Task details - Down to the last line, repeat the entries exactly and drop any image.
[Records to process Boundary: Start]
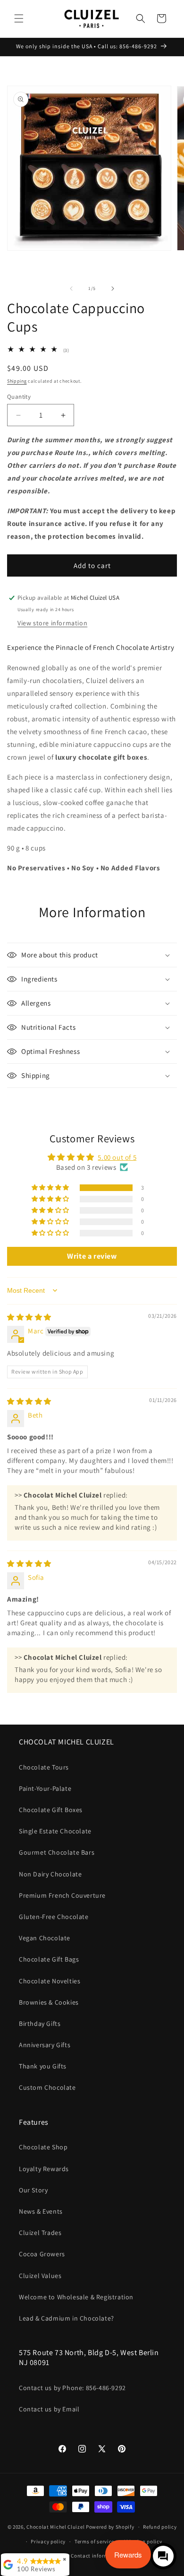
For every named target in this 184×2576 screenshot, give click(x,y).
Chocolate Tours (44, 1767)
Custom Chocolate (47, 2087)
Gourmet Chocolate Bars (56, 1852)
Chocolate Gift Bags (49, 1959)
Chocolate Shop (43, 2147)
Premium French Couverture (62, 1895)
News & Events (41, 2211)
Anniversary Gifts (44, 2045)
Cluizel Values (40, 2275)
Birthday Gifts (39, 2023)
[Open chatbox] (163, 2556)
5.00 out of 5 (117, 1157)
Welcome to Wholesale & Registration (76, 2297)
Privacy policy (48, 2541)
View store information (52, 623)
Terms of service (94, 2541)
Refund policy (159, 2526)
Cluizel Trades (40, 2232)
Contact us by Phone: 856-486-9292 (72, 2387)
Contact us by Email (49, 2409)
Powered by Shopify (110, 2526)
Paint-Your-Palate (45, 1788)
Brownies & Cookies (49, 2002)
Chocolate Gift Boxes (51, 1809)
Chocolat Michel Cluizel (55, 2526)
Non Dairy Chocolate (50, 1874)
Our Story (33, 2190)
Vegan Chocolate (44, 1938)
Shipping (17, 381)
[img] (29, 1317)
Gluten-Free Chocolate (54, 1916)
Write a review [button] (92, 1256)
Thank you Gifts (43, 2066)
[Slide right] (112, 288)
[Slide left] (71, 288)
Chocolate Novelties (49, 1981)
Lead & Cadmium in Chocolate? (66, 2318)
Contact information (96, 2555)
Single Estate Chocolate (55, 1831)
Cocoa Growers (42, 2254)
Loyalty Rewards (44, 2168)
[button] (18, 18)
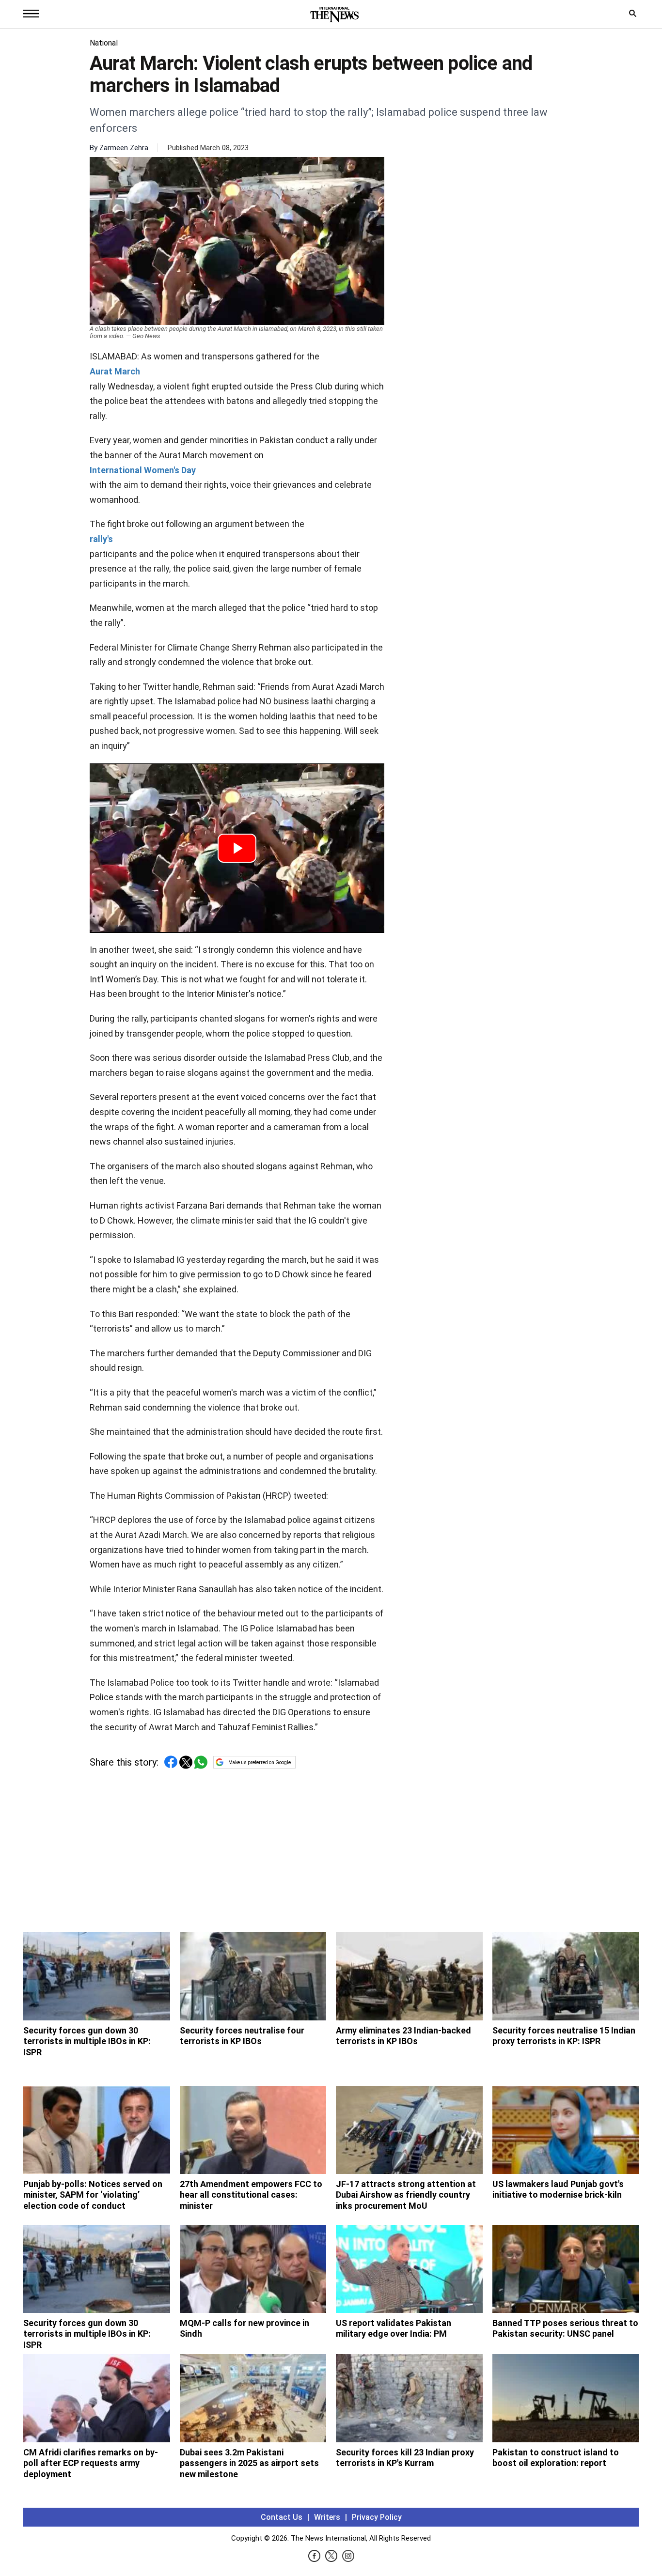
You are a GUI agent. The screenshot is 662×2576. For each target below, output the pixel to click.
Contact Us (281, 2517)
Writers (327, 2517)
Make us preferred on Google (259, 1762)
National (104, 42)
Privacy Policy (377, 2517)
[Records to process Boundary: End]
Result of this exercise -
For every named target in this 184×2576 screenshot, give click(x,y).
Chocolate Tours (44, 1767)
Custom Chocolate (47, 2087)
Gourmet Chocolate Bars (56, 1852)
Chocolate Gift Bags (49, 1959)
Chocolate Shop (43, 2147)
Premium French Couverture (62, 1895)
News & Events (41, 2211)
Anniversary Gifts (44, 2045)
Cluizel Values (40, 2275)
Birthday Gifts (39, 2023)
[Open chatbox] (163, 2556)
5.00 out of 5 (117, 1157)
Welcome to Wholesale & Registration (76, 2297)
Privacy policy (48, 2541)
View store information (52, 623)
Terms of service (94, 2541)
Refund policy (159, 2526)
Cluizel Trades (40, 2232)
Contact us by Phone: 856-486-9292 (72, 2387)
Contact us by Email (49, 2409)
Powered by Shopify (110, 2526)
Paint-Your-Palate (45, 1788)
Brownies & Cookies (49, 2002)
Chocolate Gift Boxes (51, 1809)
Chocolat Michel Cluizel (55, 2526)
Non Dairy Chocolate (50, 1874)
Our Story (33, 2190)
Vegan Chocolate (44, 1938)
Shipping (17, 381)
[img] (29, 1317)
Gluten-Free Chocolate (54, 1916)
Write a review [button] (92, 1256)
Thank you Gifts (43, 2066)
[Slide right] (112, 288)
[Slide left] (71, 288)
Chocolate Novelties (49, 1981)
Lead & Cadmium in Chocolate? (66, 2318)
Contact information (96, 2555)
Single Estate Chocolate (55, 1831)
Cocoa Growers (42, 2254)
Loyalty Rewards (44, 2168)
[button] (18, 18)
You are a GUI agent. The screenshot is 662×2576. For each target below, output the pixel to click.
Contact Us (281, 2517)
Writers (327, 2517)
Make us preferred on Google (259, 1762)
National (104, 42)
Privacy Policy (377, 2517)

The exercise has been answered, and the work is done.